EXERCISE >> Pull out every line of the records below that contains the string "resolution".

PROVIDED ENTRIES >>
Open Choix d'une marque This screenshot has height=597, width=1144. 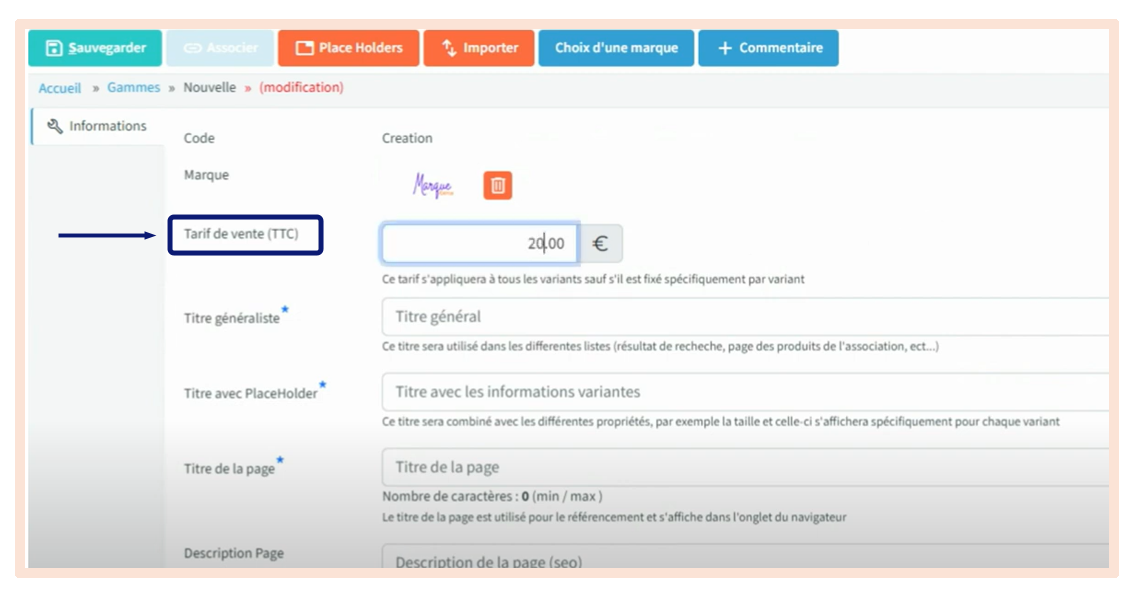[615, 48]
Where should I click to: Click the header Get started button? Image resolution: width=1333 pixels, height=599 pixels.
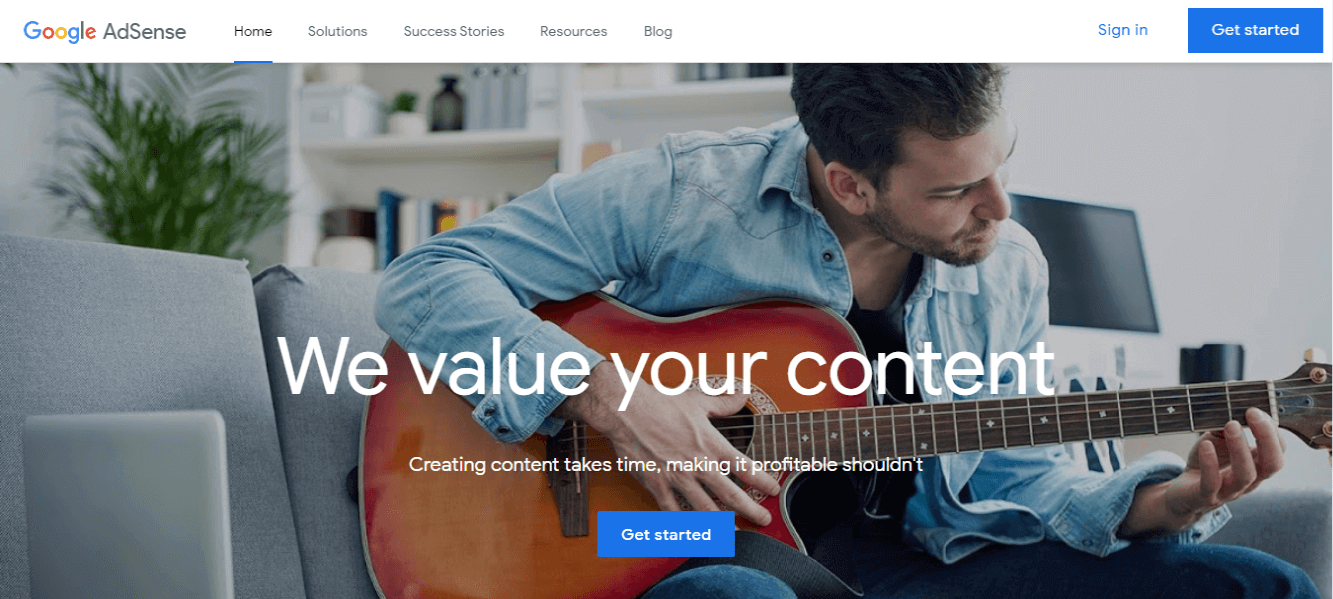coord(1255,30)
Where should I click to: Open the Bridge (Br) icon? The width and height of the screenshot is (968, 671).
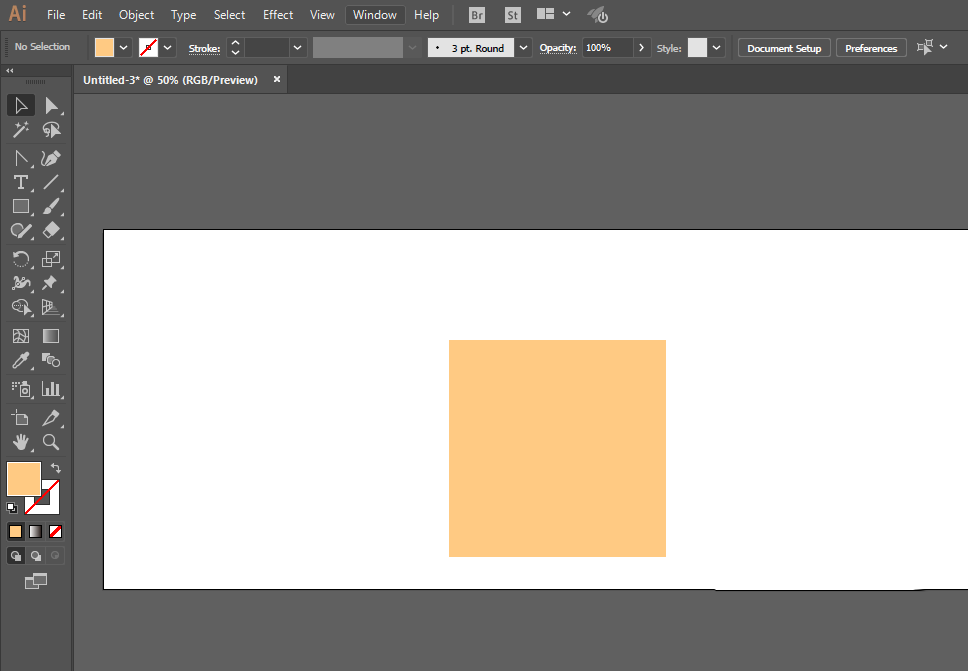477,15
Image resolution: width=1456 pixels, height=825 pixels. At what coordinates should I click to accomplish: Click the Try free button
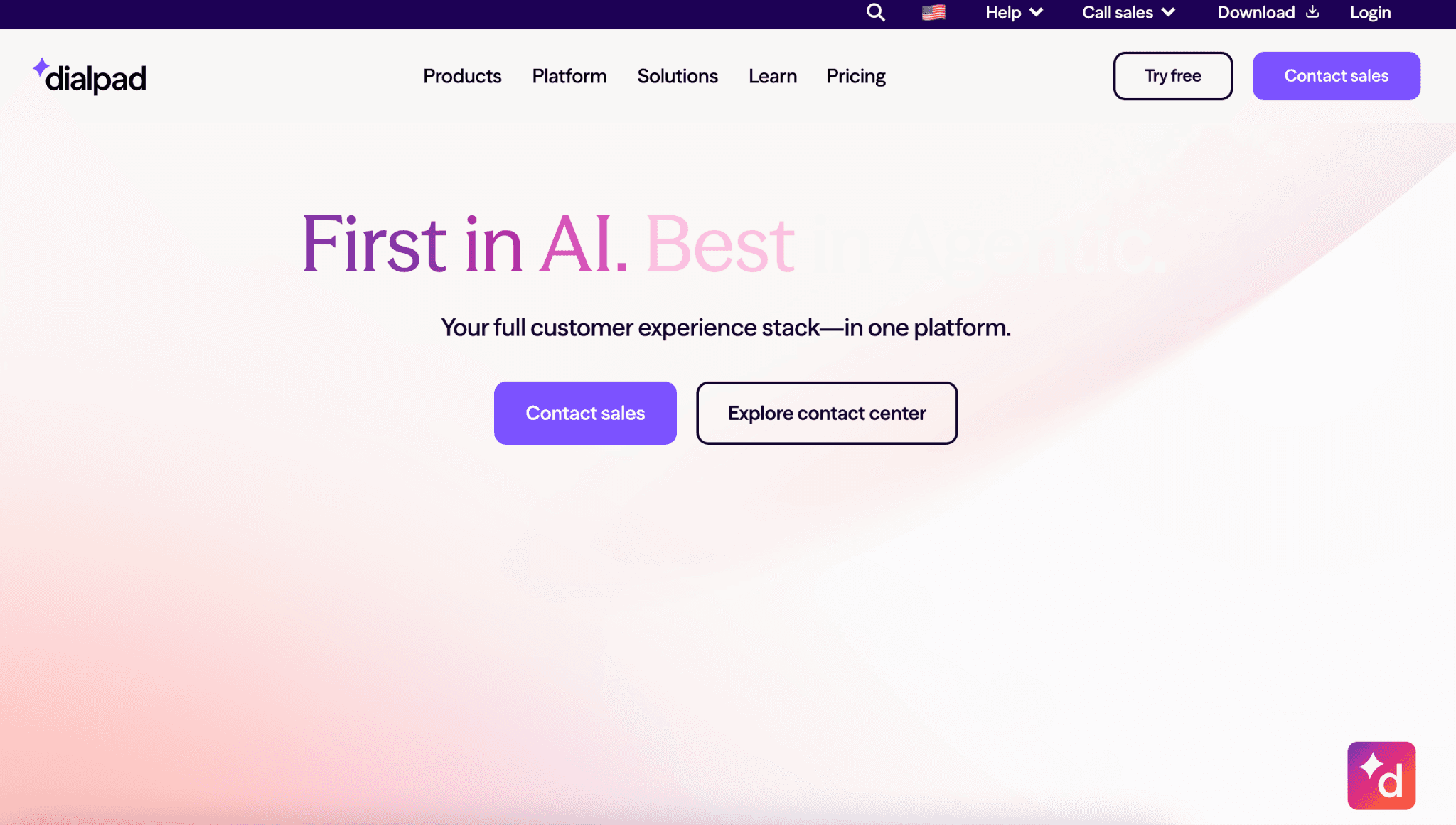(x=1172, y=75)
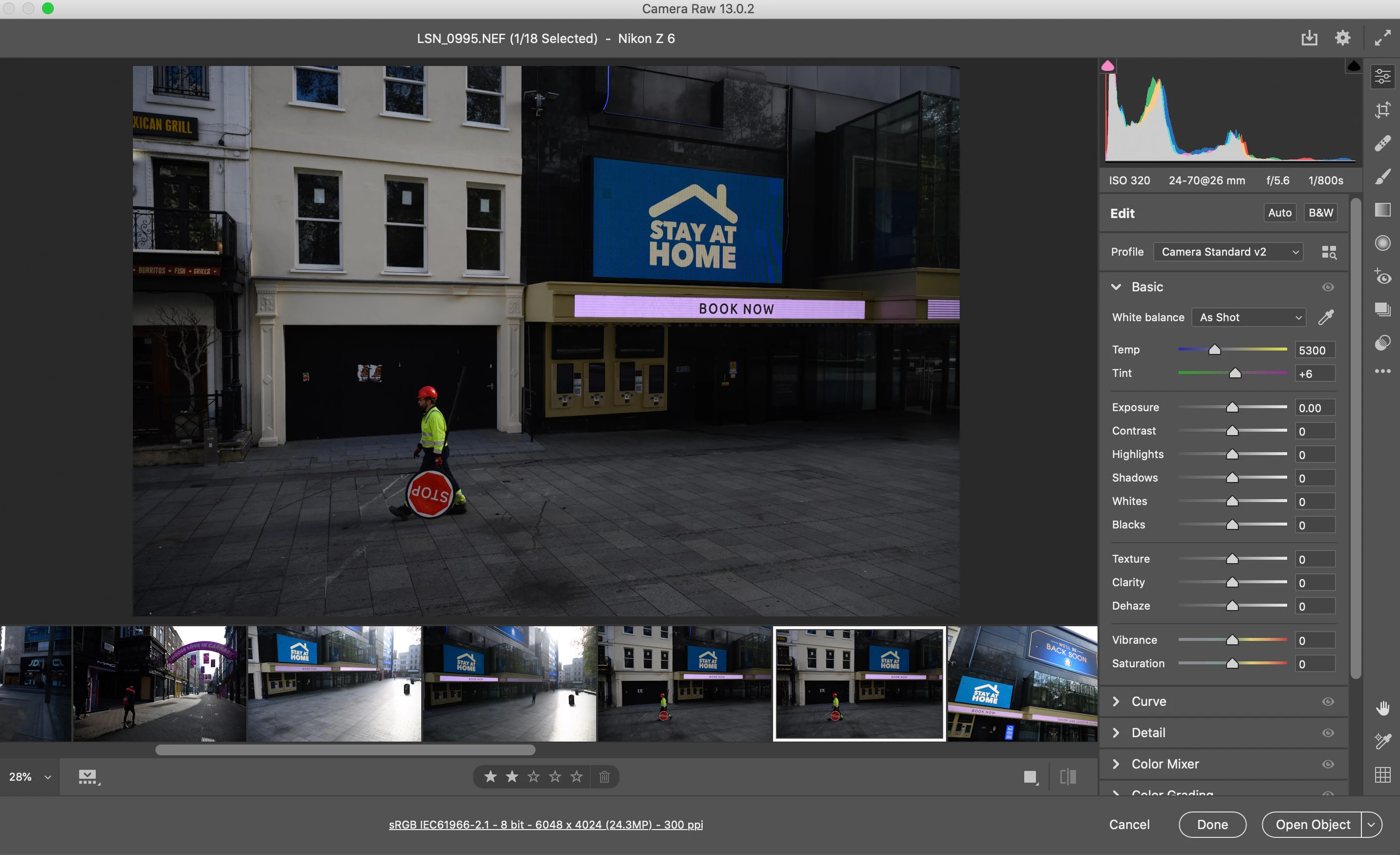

EXPECTED OUTPUT >>
Where should I click to: Click the header Get started button? Image resolution: width=1333 pixels, height=599 pixels.
Image resolution: width=1456 pixels, height=825 pixels. At what coordinates should I click to accomplish: Click the Try free button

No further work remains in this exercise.